ゴンザレス太郎は自らの命と引き換えに限界突破でカンストを超えたステータスを更に極限突破で2乗にして自由を取り戻した。
全身が赤く染まり蒸気の様な物が吹き出る!
「フーカを泣かせるなぁあああああ!!」
『だけど君はもう用済みなのだよ』
そう告げたそいつは背中の羽を飛ばした。
左右から1枚ずつ飛び出した羽は目の前で衝突し一瞬にしてエネルギーの塊となる。
『君から教わった対消滅、お礼に味わってくれ』
その場を光が包み込み、膨大なエネルギーがうねりを上げてゴンザレス太郎を吹き飛ばす!
光が発生した真下の地面にクレーターが出来る。
だが、その場に居たそいつとフーカの体だけはまるでその部分だけ泡に包まれている様にエネルギーが避けて、二人は無傷のままゴンザレス太郎だけを無力化した。
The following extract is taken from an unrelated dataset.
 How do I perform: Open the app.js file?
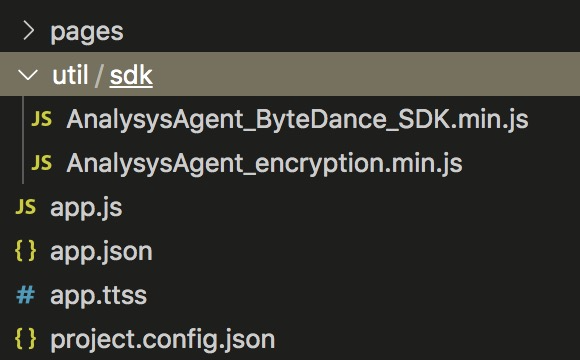click(x=86, y=208)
吹き飛ばされて地面を転がりながら数百メートル離れた場所で動かなくなるゴンザレス太郎。
その体が原型を留めているのに驚きを見せ、そいつはゴンザレス太郎へ向けて語りかける。
『この娘は返してもらうよ、もし何かこの私『冥』に言いたい事があるなら明日まで待っててあげるよ。この世界が終わるまではね』
そう言ってそいつはフーカの手を取り、とんでもない速度で空を飛んでいく・・・
それと共に世界に満ちていた何かが消えて人々は次々と目を覚ます。
何があったのかを知るのは瀕死の状態で倒れてるゴンザレス太郎ただ一人だけであった。